А там жила легенда — там, на поросших рутой берегах Даугавы, Вислы и Немана. Там пылало то, что здесь замерзало. Только в атмосфере самораспада или в грезящем очертаниями собственного образа жгучем морозе воображения могли эти две противоположности соприкоснуться.
Там побывала тетушка Ольга Кирениус, оттуда были ее бесчисленные рассказы и оттуда же захватила она в качестве сувенира своего племянника Евгения Кирениуса — нашего, следовательно, кузена, — получившего затем начальное воспитание в доме моих родителей.
Он успел окончить пять классов лицея в Оулу, покуда не созрел для поступления в кадетский корпус в Хамина[28]
. В чужие далекие страны уехал он из мира моего детства. Я слышал, что поднимался он в чинах и званиях, служа преимущественно в пограничных войсках от Польши до Бессарабии.Я даже видел какую-то его фотографию. Грозным он выглядел — совершенным рюсся[29]
, по-моему, и я не мог не спросить себя, внутренне содрогнувшись, какова была бы наша встреча, доведись нам когда-нибудь на жизненном пути столкнуться противниками.Я вспоминал, как дурной сон, что мои братья смеялись над ним из-за православного креста, который он не снимал даже в сауне. Знал я и то, что он, еще будучи школьником, делал все возможное, чтобы избавиться от него, пробовал даже достучаться до сердца тогдашнего губернатора Оулу, Малмберга, но тщетно. Закон есть закон, и православный русский не мог перейти ни в какое другое вероисповедание. Слышал я, что он тогда страшно бранился: «Раз из меня не может выйти финн, то пусть я буду рюсся, полностью рюсся!»
Во время мировой войны, в 1915 году, мы чуть было не свиделись. Он был тогда полковником артиллерии в Свеаборге. Я сидел с бывшими финскими офицерами в приватном кабинете одного из городских погребков, где ожидали и его, их одноклассника. Помню, я спросил тогда одного из офицеров с некоторым трепетом в голосе:
— А что, его действительно зовут Евгений Ки-рениус?
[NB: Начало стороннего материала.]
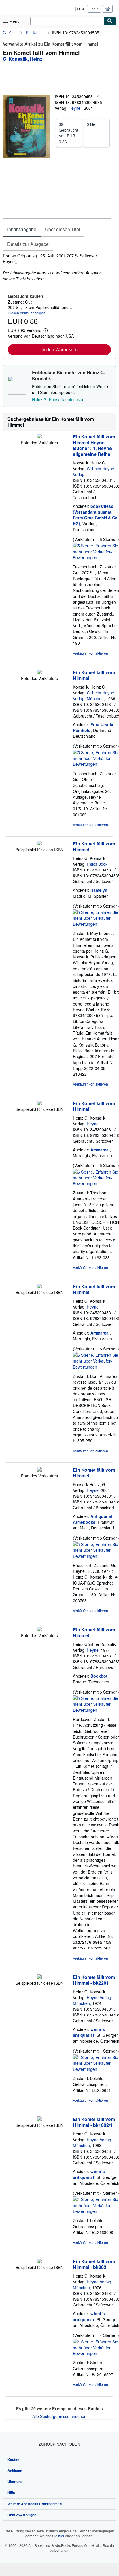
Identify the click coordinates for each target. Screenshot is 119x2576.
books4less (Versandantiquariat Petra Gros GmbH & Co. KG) (96, 515)
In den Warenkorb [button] (59, 349)
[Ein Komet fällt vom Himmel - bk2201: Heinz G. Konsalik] (39, 1977)
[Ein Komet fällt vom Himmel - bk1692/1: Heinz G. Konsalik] (39, 2119)
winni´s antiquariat (89, 2032)
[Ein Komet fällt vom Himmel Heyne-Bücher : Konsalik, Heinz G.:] (39, 437)
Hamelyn (98, 890)
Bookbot (98, 1676)
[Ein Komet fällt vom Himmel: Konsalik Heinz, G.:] (39, 1470)
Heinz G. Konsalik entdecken (58, 399)
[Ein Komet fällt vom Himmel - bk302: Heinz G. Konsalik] (39, 2261)
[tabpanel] (57, 267)
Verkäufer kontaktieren (90, 652)
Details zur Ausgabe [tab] (28, 244)
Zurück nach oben (59, 2444)
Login (94, 8)
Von (68, 132)
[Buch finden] (110, 21)
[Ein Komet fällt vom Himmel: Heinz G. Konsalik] (39, 844)
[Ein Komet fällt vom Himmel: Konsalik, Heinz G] (39, 672)
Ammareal (100, 1150)
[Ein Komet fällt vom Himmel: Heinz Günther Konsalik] (39, 1630)
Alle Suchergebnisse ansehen (59, 2416)
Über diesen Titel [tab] (62, 229)
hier (61, 2535)
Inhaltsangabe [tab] (21, 229)
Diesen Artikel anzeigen (26, 312)
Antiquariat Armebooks (92, 1519)
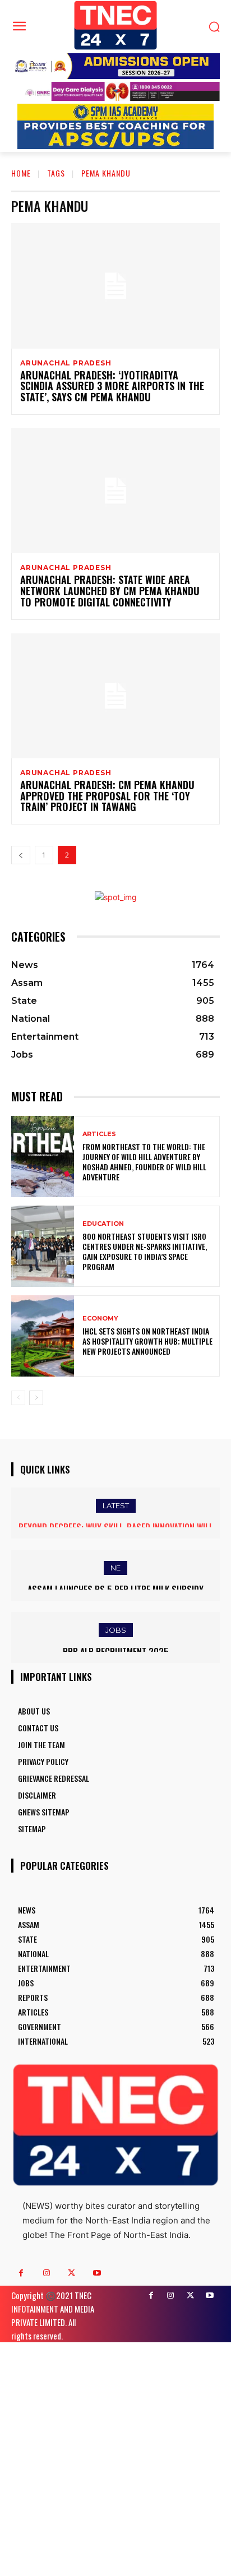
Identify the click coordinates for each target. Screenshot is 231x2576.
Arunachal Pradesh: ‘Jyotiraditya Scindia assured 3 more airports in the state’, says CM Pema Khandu (112, 386)
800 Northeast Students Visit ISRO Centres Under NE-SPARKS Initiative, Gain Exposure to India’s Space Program (144, 1251)
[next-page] (36, 1398)
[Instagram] (46, 2273)
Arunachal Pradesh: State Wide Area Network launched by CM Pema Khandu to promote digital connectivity (110, 590)
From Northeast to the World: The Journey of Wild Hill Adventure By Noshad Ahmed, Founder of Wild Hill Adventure (144, 1162)
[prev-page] (20, 855)
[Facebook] (21, 2273)
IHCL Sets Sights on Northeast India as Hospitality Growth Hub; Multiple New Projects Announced (147, 1341)
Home (21, 173)
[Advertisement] (115, 2457)
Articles (99, 1134)
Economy (100, 1318)
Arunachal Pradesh (66, 363)
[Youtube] (97, 2273)
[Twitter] (71, 2273)
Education (103, 1224)
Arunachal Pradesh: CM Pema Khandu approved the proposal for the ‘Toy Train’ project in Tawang (107, 795)
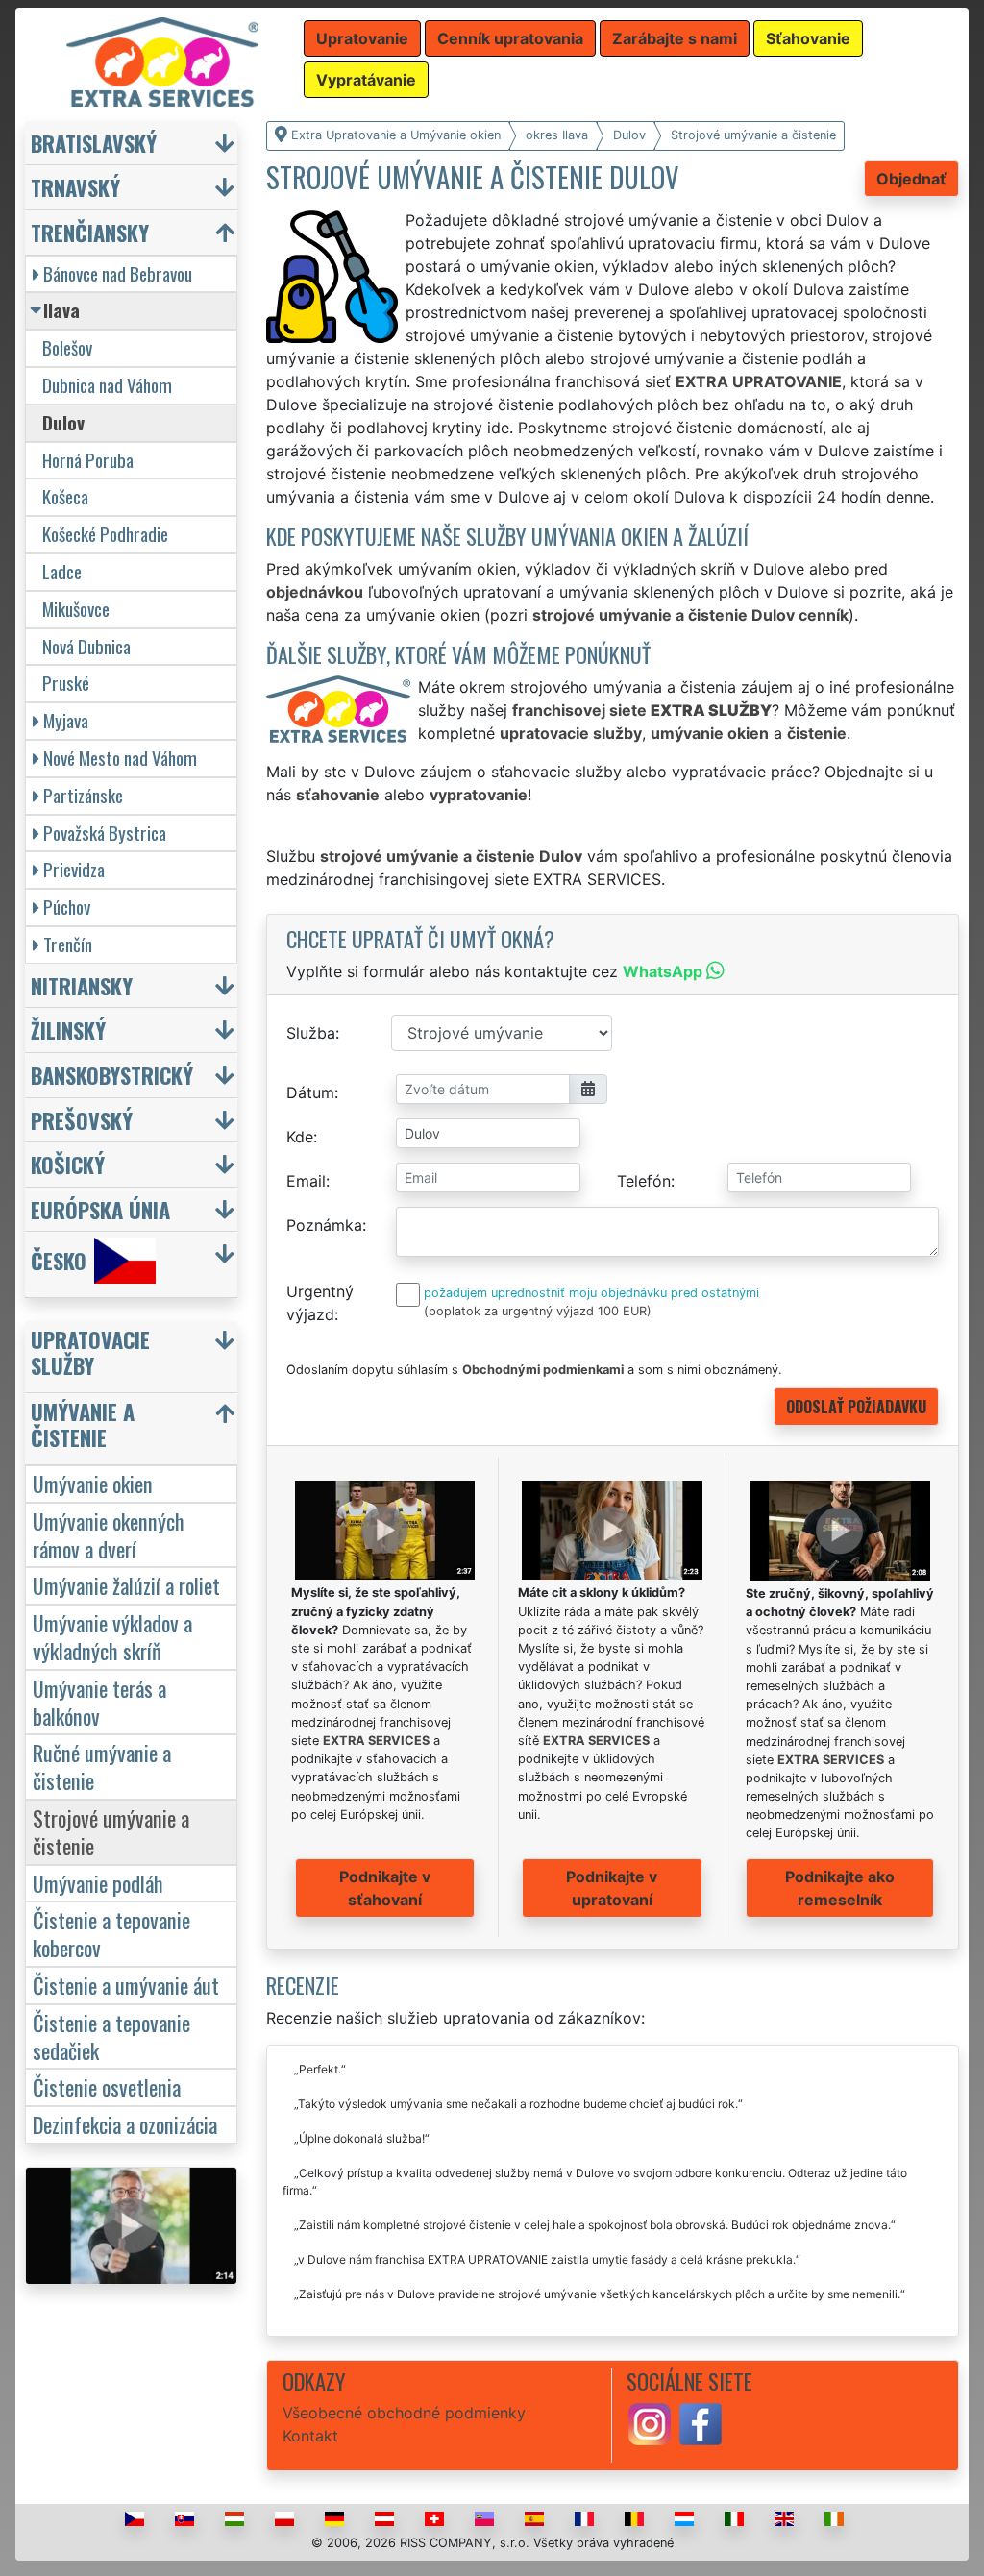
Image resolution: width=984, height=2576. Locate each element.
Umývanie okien (93, 1483)
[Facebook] (700, 2423)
— Да, да, — отвечали знакомые офицеры самым любезным тоном, — вы ведь ему приходитесь двоюродным братом?
— А знает ли он, что я тоже здесь?
— Мы не сочли нужным уведомить его об этом. Но он должен был бы уже появиться. Мы можем поторопить его по телефону.
— Нет-нет, когда придет, тогда и придет, но прежде я должен услышать от вас, остался ли он верен патриотическим идеалам кадетского корпуса X амина?
— Да, насколько можем свидетельствовать. Он всегда знал, чем обязан тому товарищескому духу, который существовал в корпусе до нас и сохранится после нас.
Он не пришел.
Весной 1917-го, когда вспыхнула российская революция, до меня дошли слухи, что он убит в Раума[30]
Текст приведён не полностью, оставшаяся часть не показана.